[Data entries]
◆ ◆ ◆ ◆ ◆
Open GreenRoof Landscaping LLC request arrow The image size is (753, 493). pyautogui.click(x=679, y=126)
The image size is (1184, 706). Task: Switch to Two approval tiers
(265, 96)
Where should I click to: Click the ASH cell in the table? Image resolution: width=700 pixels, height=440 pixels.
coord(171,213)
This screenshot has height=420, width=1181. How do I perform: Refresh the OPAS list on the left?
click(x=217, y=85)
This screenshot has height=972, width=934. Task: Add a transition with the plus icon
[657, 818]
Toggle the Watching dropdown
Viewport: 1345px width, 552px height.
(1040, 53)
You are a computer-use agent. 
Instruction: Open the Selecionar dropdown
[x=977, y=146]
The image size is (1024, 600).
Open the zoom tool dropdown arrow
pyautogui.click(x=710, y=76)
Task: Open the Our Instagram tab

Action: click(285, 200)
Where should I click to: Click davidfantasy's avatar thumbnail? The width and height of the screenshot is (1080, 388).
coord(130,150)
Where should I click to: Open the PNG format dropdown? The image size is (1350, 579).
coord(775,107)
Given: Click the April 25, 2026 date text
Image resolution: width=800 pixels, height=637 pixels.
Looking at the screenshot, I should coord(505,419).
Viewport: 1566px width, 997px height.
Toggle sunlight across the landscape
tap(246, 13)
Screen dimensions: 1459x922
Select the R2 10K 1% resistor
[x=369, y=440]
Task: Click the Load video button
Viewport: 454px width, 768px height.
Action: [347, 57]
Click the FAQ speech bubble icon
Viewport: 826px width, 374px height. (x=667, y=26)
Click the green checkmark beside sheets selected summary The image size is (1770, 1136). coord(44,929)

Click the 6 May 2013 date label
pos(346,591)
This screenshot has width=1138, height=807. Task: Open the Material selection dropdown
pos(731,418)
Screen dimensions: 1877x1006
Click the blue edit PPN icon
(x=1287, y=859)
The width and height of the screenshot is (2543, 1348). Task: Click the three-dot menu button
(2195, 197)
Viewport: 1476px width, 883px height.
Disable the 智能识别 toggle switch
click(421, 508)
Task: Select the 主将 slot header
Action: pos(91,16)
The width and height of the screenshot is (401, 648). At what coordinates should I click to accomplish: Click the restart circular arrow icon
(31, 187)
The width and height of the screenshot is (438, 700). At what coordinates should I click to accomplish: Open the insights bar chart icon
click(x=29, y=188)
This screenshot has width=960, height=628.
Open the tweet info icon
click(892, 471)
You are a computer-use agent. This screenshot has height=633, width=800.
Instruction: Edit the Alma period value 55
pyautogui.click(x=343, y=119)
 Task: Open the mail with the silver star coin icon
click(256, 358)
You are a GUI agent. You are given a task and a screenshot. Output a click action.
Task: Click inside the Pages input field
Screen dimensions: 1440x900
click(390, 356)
◆ ◆ ◆ ◆ ◆
BRIEF: The response should consist of all the entries, reproduced word for word.

WRITTEN ANSWER:
Open GreenRoof Landscaping LLC request arrow The image size is (753, 493). pyautogui.click(x=679, y=126)
The image size is (1184, 706). Task: Switch to Two approval tiers
(265, 96)
Where should I click to: Click the ASH cell in the table? Image resolution: width=700 pixels, height=440 pixels.
coord(171,213)
This screenshot has height=420, width=1181. How do I perform: Refresh the OPAS list on the left?
click(x=217, y=85)
This screenshot has height=972, width=934. Task: Add a transition with the plus icon
[657, 818]
Toggle the Watching dropdown
Viewport: 1345px width, 552px height.
(1040, 53)
You are a computer-use agent. 
Instruction: Open the Selecionar dropdown
[x=977, y=146]
The image size is (1024, 600).
Open the zoom tool dropdown arrow
pyautogui.click(x=710, y=76)
Task: Open the Our Instagram tab

Action: click(285, 200)
Where should I click to: Click davidfantasy's avatar thumbnail? The width and height of the screenshot is (1080, 388).
coord(130,150)
Where should I click to: Open the PNG format dropdown? The image size is (1350, 579).
coord(775,107)
Given: Click the April 25, 2026 date text
Image resolution: width=800 pixels, height=637 pixels.
Looking at the screenshot, I should coord(505,419).
Viewport: 1566px width, 997px height.
Toggle sunlight across the landscape
tap(246, 13)
Screen dimensions: 1459x922
Select the R2 10K 1% resistor
[x=369, y=440]
Task: Click the Load video button
Viewport: 454px width, 768px height.
Action: [347, 57]
Click the FAQ speech bubble icon
Viewport: 826px width, 374px height. (x=667, y=26)
Click the green checkmark beside sheets selected summary The image size is (1770, 1136). coord(44,929)

Click the 6 May 2013 date label
pos(346,591)
This screenshot has width=1138, height=807. Task: Open the Material selection dropdown
pos(731,418)
Screen dimensions: 1877x1006
Click the blue edit PPN icon
(x=1287, y=859)
The width and height of the screenshot is (2543, 1348). Task: Click the three-dot menu button
(2195, 197)
Viewport: 1476px width, 883px height.
Disable the 智能识别 toggle switch
click(421, 508)
Task: Select the 主将 slot header
Action: pos(91,16)
The width and height of the screenshot is (401, 648). At what coordinates should I click to accomplish: Click the restart circular arrow icon
(31, 187)
The width and height of the screenshot is (438, 700). At what coordinates should I click to accomplish: Open the insights bar chart icon
click(x=29, y=188)
This screenshot has width=960, height=628.
Open the tweet info icon
click(892, 471)
You are a computer-use agent. This screenshot has height=633, width=800.
Instruction: Edit the Alma period value 55
pyautogui.click(x=343, y=119)
 Task: Open the mail with the silver star coin icon
click(256, 358)
You are a GUI agent. You are given a task and a screenshot. Output a click action.
Task: Click inside the Pages input field
Screen dimensions: 1440x900
click(390, 356)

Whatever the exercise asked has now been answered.